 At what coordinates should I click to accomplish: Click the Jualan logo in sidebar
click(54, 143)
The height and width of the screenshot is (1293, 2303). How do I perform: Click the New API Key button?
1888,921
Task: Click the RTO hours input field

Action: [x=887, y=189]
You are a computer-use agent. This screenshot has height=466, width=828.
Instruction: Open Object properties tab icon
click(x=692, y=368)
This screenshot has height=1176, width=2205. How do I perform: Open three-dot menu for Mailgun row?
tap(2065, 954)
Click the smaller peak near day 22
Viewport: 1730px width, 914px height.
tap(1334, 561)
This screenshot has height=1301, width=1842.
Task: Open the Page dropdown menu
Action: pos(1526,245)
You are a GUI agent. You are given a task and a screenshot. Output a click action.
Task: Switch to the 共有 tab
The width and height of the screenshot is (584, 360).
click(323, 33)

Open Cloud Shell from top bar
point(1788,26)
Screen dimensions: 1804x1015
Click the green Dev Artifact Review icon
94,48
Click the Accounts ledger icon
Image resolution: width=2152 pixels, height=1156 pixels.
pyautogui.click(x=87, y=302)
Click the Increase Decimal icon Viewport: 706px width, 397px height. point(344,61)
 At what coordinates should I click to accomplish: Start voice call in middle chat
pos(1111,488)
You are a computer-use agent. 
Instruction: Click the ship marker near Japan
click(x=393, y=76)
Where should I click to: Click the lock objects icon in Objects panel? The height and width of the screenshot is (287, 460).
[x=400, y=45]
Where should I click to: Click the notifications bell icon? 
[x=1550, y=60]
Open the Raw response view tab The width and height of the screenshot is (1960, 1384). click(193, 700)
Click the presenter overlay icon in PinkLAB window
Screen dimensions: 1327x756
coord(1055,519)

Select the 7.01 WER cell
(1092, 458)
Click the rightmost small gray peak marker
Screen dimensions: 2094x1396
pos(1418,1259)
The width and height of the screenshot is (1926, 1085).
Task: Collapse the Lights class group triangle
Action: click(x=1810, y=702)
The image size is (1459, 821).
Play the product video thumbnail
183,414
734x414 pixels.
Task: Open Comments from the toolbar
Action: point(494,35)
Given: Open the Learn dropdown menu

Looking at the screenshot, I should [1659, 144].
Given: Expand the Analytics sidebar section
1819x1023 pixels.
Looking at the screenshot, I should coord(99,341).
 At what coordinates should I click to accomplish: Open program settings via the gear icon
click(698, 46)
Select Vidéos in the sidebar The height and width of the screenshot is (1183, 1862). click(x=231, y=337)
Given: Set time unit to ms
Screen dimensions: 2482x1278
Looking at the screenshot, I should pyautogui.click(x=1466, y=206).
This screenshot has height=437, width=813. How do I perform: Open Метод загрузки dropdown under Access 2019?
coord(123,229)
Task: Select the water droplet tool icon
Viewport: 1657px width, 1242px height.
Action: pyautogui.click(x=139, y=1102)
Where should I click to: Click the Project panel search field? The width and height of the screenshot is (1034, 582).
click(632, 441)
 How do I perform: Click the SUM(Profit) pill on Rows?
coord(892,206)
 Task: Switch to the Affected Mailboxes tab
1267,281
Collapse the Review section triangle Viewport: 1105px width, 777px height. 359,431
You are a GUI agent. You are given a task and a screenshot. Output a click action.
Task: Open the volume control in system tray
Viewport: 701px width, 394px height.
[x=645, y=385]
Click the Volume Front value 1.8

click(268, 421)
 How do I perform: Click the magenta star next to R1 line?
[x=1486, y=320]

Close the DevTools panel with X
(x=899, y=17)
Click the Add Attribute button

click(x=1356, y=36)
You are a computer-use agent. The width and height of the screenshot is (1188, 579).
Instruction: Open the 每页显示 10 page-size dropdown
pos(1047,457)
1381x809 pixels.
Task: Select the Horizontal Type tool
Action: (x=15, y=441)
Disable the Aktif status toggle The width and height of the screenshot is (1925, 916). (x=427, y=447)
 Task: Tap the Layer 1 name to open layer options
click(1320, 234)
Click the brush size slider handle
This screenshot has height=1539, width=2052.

──────────────────────────────

In the listing above, find the line with "How do I perform: Click the SUM(Profit)" and the line with "Collapse the Review"; output exactly those lines and all lines between them.

| The completed task |
 How do I perform: Click the SUM(Profit) pill on Rows?
coord(892,206)
 Task: Switch to the Affected Mailboxes tab
1267,281
Collapse the Review section triangle Viewport: 1105px width, 777px height. 359,431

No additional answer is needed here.